Odważę się napisać, że zaangażowany twórca to zaangażowany odbiorca. Jeżeli pisząc tekst czy tworząc grafikę, skupiacie się tak samo na treści, którą chcecie przekazać, jak na sposobie, który trafi do świadomości użytkownika, szanse na share-worthy content wzrastają. Pamiętajcie również, że piszecie do konkretnych osób. Nie znacie ich osobiście, ale znacie ich symulacje, czyli wcześniej wspomniane persony. Język, którego będziecie używać, ma być im znany i przyjazny, niezależnie od tematu, który poruszacie. Dystans między odbiorcą a nadawcą maleje, gdy używacie osobowych form - zwracając się bezpośrednio, budujecie atmosferę podobną do tej, która panuje między znajomymi, jednocześnie wpływając pozytywnie na sam odbiór.

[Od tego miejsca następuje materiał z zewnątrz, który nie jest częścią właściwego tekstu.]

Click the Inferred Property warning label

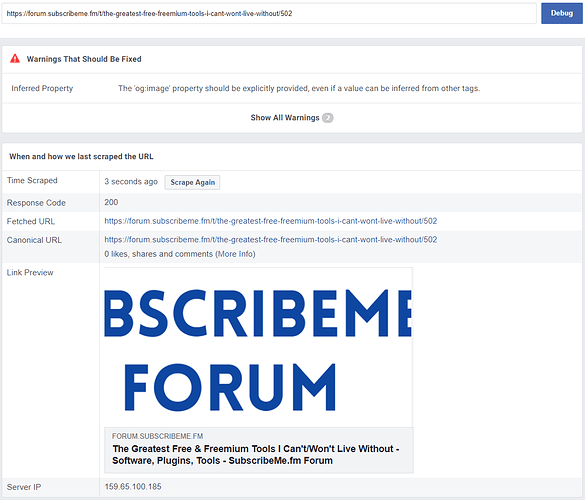click(x=42, y=88)
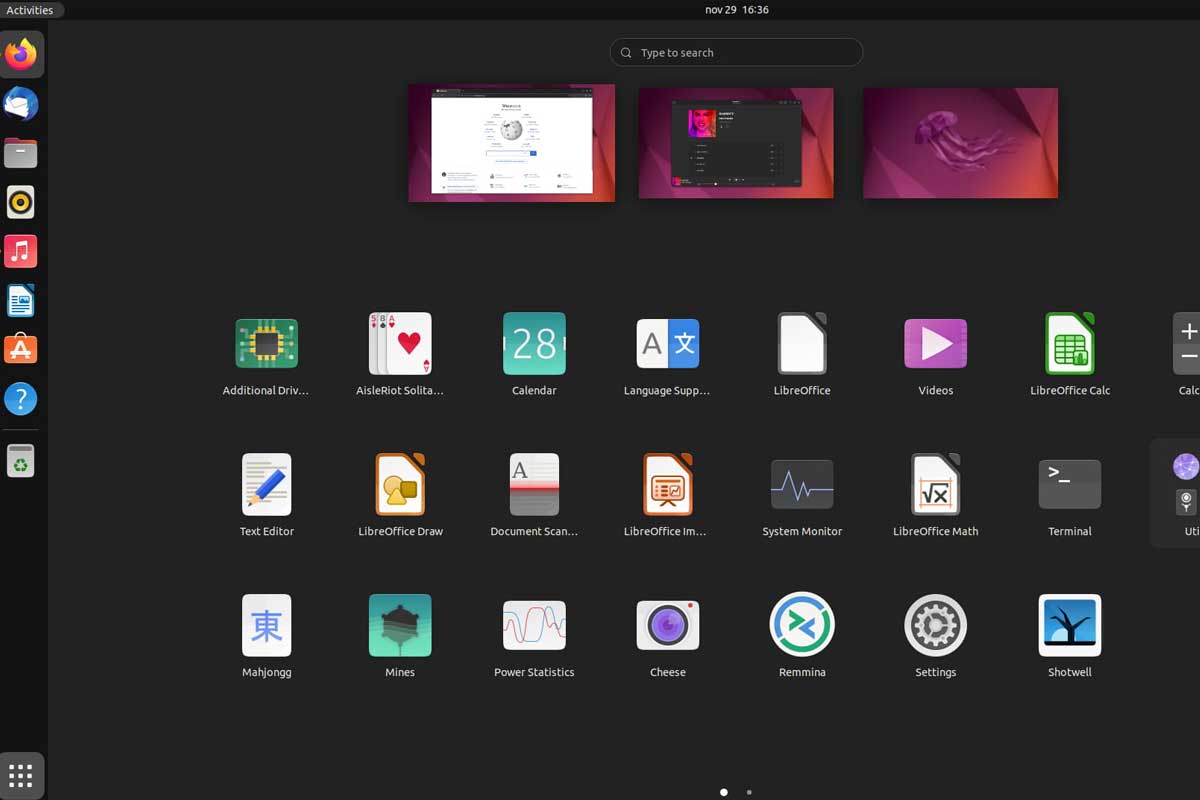Viewport: 1200px width, 800px height.
Task: Launch the Text Editor
Action: coord(266,484)
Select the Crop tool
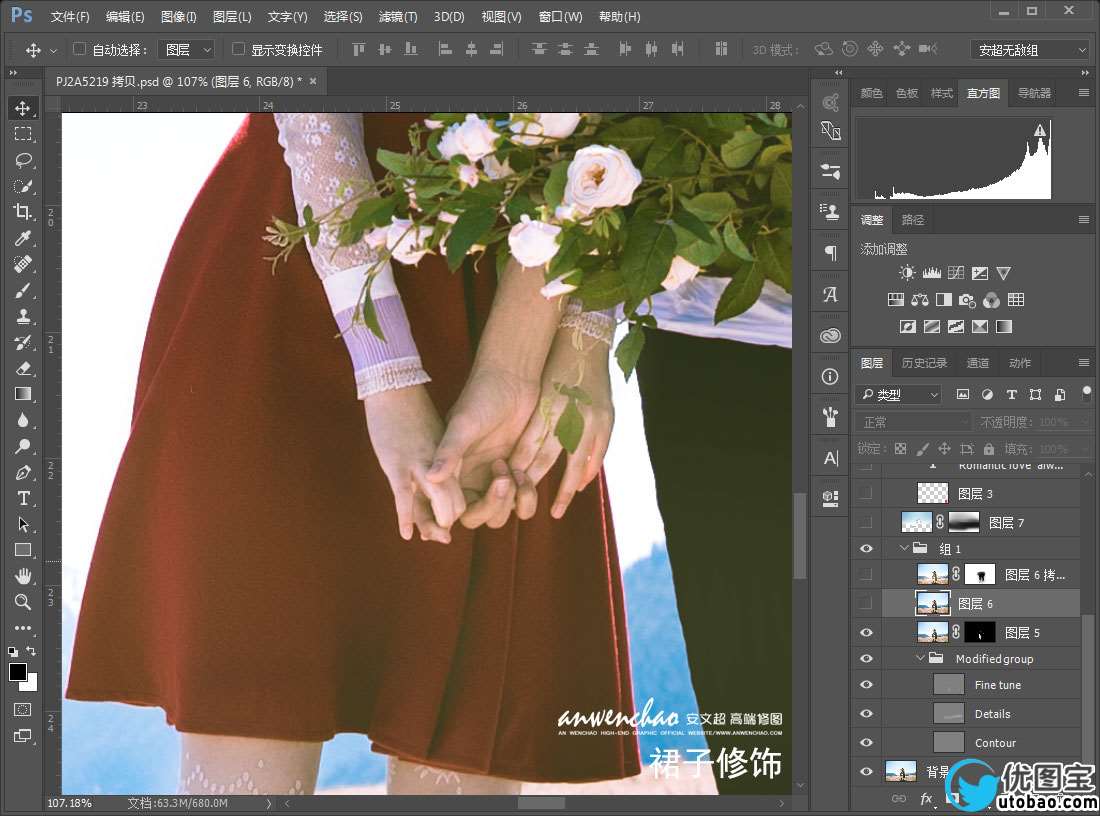This screenshot has height=816, width=1100. tap(23, 212)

Nie bójcie się też używać emocji. Rozbawienie, podniecenie, smutek czy nawet strach w odpowiedzi na Wasze treści pomagają zbudować więź z odbiorcą. Jeżeli połączycie swój content z emocjonalnym zaangażowaniem, większa ilość reakcji gwarantowana!
Określ cele!
Po co właściwie publikujecie treści? Mają sprzedawać? Bawić? Przyczyniać się do budowania pozytywnego wizerunku pracodawcy? Edukować? Po pierwsze, odpowiedź na to pytanie uchroni Was od publikowania dla samego publikowania. Po drugie, ukierunkuje Wasz sposób tworzenia treści. Nada jasności ogólnemu wyobrażeniu o tym, jak content ma wyglądać i co zawierać. Najlepiej będą broniły się wiarygodne treści, które możemy nazwać “z życia wzięte”. Historie o zespole, który tworzycie w firmie, case study z projektów, które zrealizowaliście, opinie o Waszych produktach i zdjęcia/filmy od użytkowników - wszystko, co identyfikować można jako prawdziwe, ekspresowo zbliża Was do share-worthy contentu.

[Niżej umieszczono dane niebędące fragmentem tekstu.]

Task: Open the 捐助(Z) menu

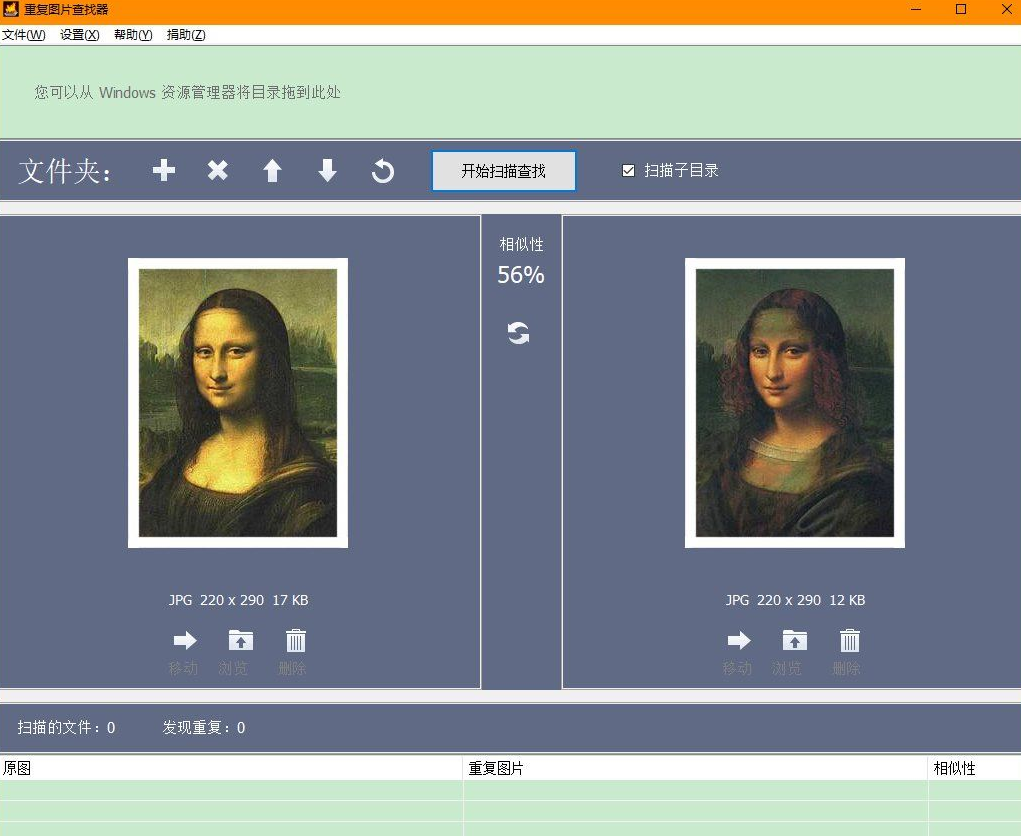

Inną kwestią w temacie celów jest ilościowe ich wyznaczenie. Zanim ustalicie, że dążycie do niebotycznych wzrostów jako zamierzenia, pamiętajcie - cele mają być rozsądne, mierzalne i osiągalne. Przykład: 15 nowych obserwatorów na Instagramie w tydzień lub wzrost polubień na Facebooku o 10% w miesiąc. Zdajcie się na swój rozsądek, ale nie zapominajcie o ambicjach.
Czy to działa?
Jak sprawdzić, czy publikowane przez nas treści można nazwać share-worthy contentem? Będziecie zaskoczeni odpowiedzią - opublikować i sprawdzać statystyki. Możliwe, że spodziewaliście się czegoś bardziej odkrywczego, ale niestety - nie mam innej rady. No, może poza konsultowaniem treści ze znajomymi, którzy odpowiadają cechom potencjalnej grupy docelowej. Miejcie na uwadze ilość osób, do których dotarł content oraz z jakimi i iloma reakcjami się spotkał; analizujcie, jaki wpływ na te liczby ma godzina i dzień publikacji. Może problem nie tkwi w formie i wyglądzie postów, tylko w sposobie dystrybucji?
Płatna promocja
Przykrą wiadomością, która staje się już przykrą rzeczywistością, jest to, że czasy “samobroniącego” się contentu minęły. Nawet chwytliwe leady, przepiękne grafiki, wartościowe treści potrafią przepaść w odmętach Facebooka czy Instagrama. Kapryśne i nierozszyfrowane algorytmy, rekordowe ilości użytkowników oraz intensyfikacja działań firm w social mediach skutecznie blokują swobodne docieranie do odbiorców. O co w tym wszystkim chodzi? O pieniądze. O ile użytkowanie IG czy Facebooka jest darmowe, to popularność na tych portalach już nie. Wybieranie typu kampanii, budżetowanie oraz targetowanie to rozległy temat, zasługujący na osobny wpis, dlatego zostawię Was z dobrą radą - nie pozwólcie, żeby Wasze treści przepadły w Internecie. Płatna promocja w sieci to dobry pomysł.
Podsumowując - istnieją dwa największe problemy, które wpływają na stopień zaangażowania odbiorców w publikowane przez Was treści. Pierwszy, nie do końca zależny od nas, czyli przesyt social mediów. Drugi - brak konkretnego targetowania grupy odbiorców. Chcąc trafić do wszystkich w social mediach, trafiamy do nikogo.